WHAT THE EXERCISE ASKS: The expected result is a verbatim repetition of the lines from the start of the entries through the line containing "This screenshot has width=747, height=1121.", with the pictures removed.

Stored dataset items:
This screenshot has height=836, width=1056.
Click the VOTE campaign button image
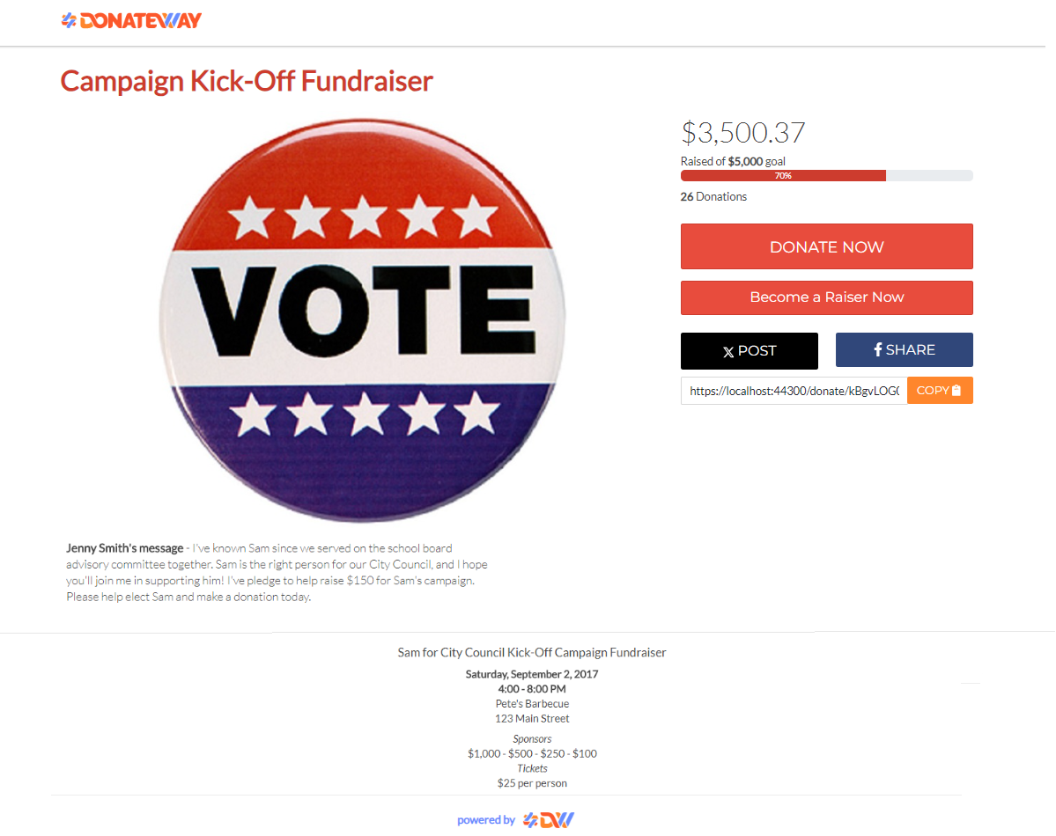tap(363, 319)
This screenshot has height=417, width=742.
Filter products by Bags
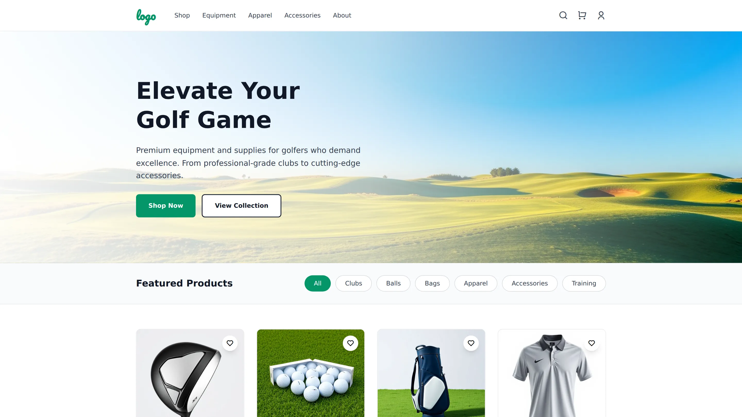432,283
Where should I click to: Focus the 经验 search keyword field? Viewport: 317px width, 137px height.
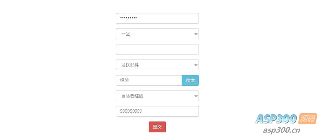coord(149,80)
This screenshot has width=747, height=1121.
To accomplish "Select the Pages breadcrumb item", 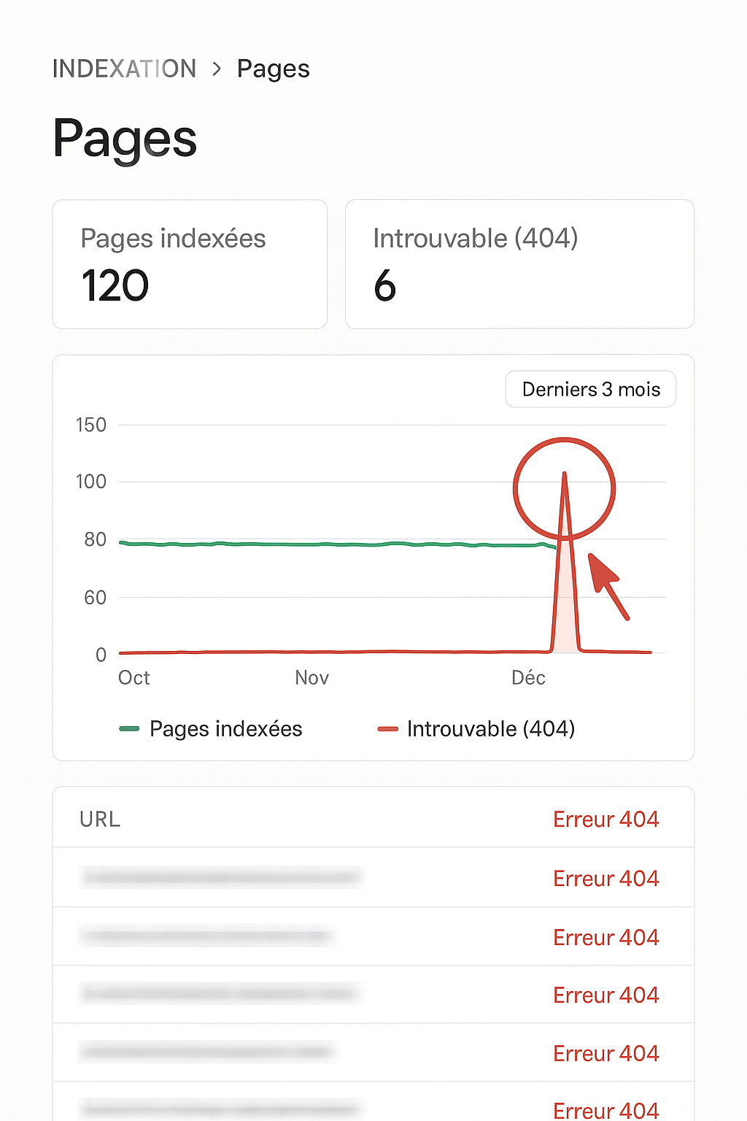I will coord(273,69).
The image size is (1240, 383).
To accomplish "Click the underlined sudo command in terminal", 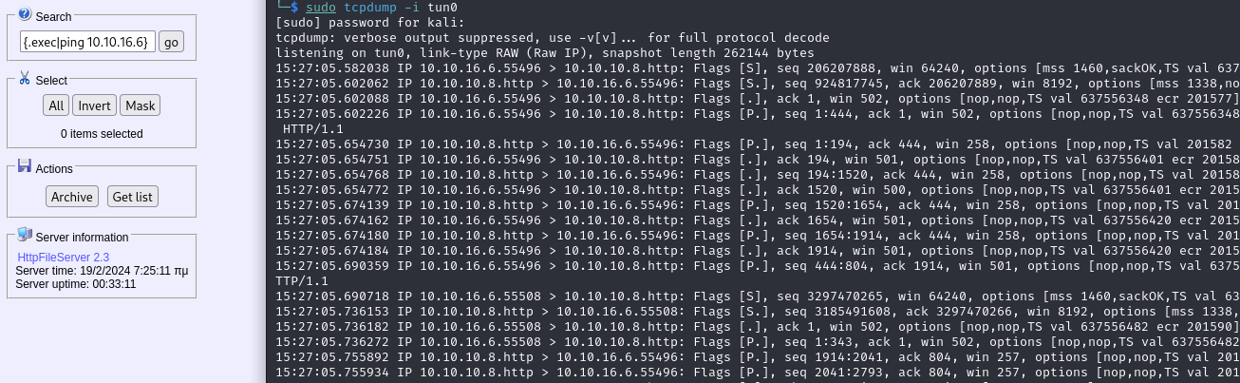I will click(321, 8).
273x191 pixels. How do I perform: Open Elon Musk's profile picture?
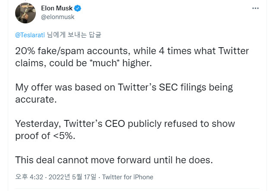(x=25, y=13)
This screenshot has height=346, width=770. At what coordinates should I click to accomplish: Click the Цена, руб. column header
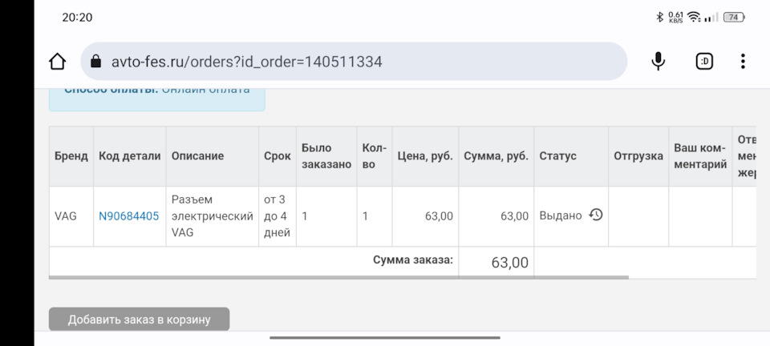coord(425,156)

ANSWER:
This screenshot has height=836, width=1056.
Click the VOTE campaign button image
tap(363, 319)
This screenshot has height=417, width=742.
Filter products by Bags
432,283
Where should I click to: Focus the 经验 search keyword field? Viewport: 317px width, 137px height.
coord(149,80)
This screenshot has width=747, height=1121.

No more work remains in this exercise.